The Sendai High Court on Wednesday upheld a lower court ruling rejecting a call by local residents to halt a nuclear reactor in northeastern Japan, stating they had not provided substantial proof there is a significant risk of an accident.
"The risk of infringement on personal rights resulting from the restart of operations has not been proven to constitute a concrete danger warranting an order for suspension," Presiding Judge Moriharu Kurasawa said in handing down the ruling over the Onagawa nuclear power plant's No. 2 unit in Miyagi Prefecture.
The unit restarted last month, becoming the first reactor to operate in northeastern Japan since the region was hit by the devastating 2011 earthquake and tsunami. It is currently offline for a routine inspection before its scheduled commencement for commercial operations in December.
In the lawsuit filed by 17 residents of the city of Ishinomaki, the plaintiffs argued the evacuation plans prepared by the city and prefectural governments were insufficient.
If an evacuation order is issued following a nuclear accident, residents will be unable to escape from areas in a 30-kilometer radius of the plant for an extended period due to traffic congestion, posing a high risk of radiation exposure, they said.

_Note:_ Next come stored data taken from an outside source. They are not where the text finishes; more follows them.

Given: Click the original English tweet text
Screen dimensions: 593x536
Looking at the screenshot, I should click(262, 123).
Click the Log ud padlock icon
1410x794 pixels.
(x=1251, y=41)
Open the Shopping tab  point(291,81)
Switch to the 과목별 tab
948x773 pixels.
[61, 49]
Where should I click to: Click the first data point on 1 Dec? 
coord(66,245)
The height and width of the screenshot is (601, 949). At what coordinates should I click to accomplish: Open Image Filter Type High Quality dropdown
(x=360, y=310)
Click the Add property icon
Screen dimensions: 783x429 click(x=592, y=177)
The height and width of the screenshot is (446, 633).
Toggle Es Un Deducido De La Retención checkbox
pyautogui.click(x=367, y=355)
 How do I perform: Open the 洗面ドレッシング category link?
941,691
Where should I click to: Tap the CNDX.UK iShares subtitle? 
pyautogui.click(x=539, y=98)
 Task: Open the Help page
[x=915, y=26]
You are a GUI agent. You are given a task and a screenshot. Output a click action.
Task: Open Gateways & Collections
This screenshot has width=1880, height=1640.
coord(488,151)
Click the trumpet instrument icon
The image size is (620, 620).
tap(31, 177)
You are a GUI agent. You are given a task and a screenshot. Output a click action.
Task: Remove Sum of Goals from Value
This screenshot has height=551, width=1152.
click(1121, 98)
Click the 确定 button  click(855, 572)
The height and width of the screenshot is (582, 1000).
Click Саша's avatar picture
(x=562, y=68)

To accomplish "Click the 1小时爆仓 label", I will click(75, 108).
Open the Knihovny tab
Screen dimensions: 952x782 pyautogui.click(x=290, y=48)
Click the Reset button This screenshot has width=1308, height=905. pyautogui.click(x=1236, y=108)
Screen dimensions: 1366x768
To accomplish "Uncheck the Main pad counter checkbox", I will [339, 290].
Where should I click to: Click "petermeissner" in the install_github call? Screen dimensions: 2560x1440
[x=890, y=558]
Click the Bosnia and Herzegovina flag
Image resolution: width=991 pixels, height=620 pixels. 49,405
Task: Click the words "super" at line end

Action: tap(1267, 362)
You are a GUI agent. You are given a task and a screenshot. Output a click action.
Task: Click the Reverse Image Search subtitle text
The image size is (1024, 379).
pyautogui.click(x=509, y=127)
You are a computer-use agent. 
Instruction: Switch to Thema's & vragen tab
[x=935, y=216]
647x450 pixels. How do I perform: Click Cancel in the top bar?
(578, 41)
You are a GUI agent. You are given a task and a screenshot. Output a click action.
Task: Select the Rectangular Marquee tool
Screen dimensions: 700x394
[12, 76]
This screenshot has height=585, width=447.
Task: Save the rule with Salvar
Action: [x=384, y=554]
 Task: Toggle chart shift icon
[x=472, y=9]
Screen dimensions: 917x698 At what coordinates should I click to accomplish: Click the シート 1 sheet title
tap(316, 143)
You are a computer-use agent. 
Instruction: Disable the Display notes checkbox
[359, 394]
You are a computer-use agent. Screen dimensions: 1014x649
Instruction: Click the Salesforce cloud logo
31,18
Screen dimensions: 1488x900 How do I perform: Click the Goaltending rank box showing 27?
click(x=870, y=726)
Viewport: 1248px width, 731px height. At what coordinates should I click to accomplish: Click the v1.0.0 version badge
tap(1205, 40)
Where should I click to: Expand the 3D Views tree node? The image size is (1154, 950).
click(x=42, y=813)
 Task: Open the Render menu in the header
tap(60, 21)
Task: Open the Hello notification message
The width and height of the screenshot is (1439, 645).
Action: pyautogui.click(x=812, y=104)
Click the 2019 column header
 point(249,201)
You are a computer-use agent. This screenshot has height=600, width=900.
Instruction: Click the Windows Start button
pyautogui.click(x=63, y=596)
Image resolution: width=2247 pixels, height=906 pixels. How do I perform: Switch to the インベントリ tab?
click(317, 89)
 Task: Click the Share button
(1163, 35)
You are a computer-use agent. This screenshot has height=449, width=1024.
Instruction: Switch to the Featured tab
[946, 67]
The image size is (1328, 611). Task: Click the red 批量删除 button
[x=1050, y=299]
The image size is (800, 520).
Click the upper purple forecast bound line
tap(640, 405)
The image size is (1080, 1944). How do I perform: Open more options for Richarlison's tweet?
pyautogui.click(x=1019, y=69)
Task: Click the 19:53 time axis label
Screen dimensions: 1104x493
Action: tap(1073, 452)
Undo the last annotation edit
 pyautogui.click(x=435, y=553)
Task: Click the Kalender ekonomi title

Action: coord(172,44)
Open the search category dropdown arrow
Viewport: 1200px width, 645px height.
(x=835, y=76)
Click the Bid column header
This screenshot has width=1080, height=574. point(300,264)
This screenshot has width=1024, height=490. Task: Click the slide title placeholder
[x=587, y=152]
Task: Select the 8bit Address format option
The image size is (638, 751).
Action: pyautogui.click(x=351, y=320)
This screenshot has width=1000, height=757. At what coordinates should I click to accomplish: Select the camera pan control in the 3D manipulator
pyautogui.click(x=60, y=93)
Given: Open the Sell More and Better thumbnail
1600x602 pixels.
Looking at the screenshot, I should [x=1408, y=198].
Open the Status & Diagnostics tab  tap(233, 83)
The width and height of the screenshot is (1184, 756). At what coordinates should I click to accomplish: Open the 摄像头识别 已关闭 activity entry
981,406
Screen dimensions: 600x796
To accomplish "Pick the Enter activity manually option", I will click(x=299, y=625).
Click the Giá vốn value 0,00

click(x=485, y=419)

The latest ruling followed one by the Sendai District Court in May last year that dismissed the plaintiffs' concerns about flaws in emergency evacuation plans for the nuclear plant, stating they were not relevant as it could not be assumed a serious accident was likely.
The three nuclear reactors at the Onagawa plant were shut down after it was hit by the massive earthquake on March 11, 2011. The No. 2 reactor cleared national safety screening in February 2020 and later secured local consent to resume operation.
The No. 2 unit was also the first boiling water reactor -- the same type as the Fukushima Daiichi reactors that suffered fuel meltdowns during the nuclear crisis -- to have been brought online since the 2011 disaster.